• **Exercise objective**
Please report how many lines of the data below contain the string "informatique", with case taken into account. Give only the number.

• **Available records**
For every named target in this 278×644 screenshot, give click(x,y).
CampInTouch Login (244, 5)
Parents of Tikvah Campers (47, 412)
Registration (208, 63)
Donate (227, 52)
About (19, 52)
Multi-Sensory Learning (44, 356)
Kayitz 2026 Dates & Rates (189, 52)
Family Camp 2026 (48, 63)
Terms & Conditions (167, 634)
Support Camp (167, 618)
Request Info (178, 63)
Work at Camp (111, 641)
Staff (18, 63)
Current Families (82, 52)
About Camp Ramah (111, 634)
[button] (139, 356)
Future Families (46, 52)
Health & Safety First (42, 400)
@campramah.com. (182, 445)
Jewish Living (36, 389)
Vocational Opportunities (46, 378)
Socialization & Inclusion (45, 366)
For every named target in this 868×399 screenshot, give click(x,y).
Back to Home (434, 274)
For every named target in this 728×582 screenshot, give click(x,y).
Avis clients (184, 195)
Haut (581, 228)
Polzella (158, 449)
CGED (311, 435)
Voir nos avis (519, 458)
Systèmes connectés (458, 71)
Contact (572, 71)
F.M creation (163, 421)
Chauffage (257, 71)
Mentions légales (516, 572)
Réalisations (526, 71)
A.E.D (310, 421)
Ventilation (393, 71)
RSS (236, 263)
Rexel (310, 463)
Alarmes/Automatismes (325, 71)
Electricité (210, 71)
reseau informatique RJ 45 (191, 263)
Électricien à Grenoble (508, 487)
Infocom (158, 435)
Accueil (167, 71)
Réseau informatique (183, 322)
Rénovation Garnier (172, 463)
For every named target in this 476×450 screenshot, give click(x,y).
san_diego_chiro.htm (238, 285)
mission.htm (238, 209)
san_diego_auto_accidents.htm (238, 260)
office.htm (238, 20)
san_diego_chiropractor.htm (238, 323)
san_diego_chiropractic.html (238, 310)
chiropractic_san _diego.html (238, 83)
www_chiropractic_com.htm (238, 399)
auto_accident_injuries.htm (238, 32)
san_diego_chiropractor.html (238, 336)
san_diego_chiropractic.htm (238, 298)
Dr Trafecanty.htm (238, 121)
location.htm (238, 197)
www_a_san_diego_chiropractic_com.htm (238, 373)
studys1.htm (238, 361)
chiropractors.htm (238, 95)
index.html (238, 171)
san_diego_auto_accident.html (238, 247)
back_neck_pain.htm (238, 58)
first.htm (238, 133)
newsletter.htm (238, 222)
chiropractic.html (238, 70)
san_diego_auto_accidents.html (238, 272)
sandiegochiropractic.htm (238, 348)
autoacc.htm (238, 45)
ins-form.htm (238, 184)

• **Problem solution**
2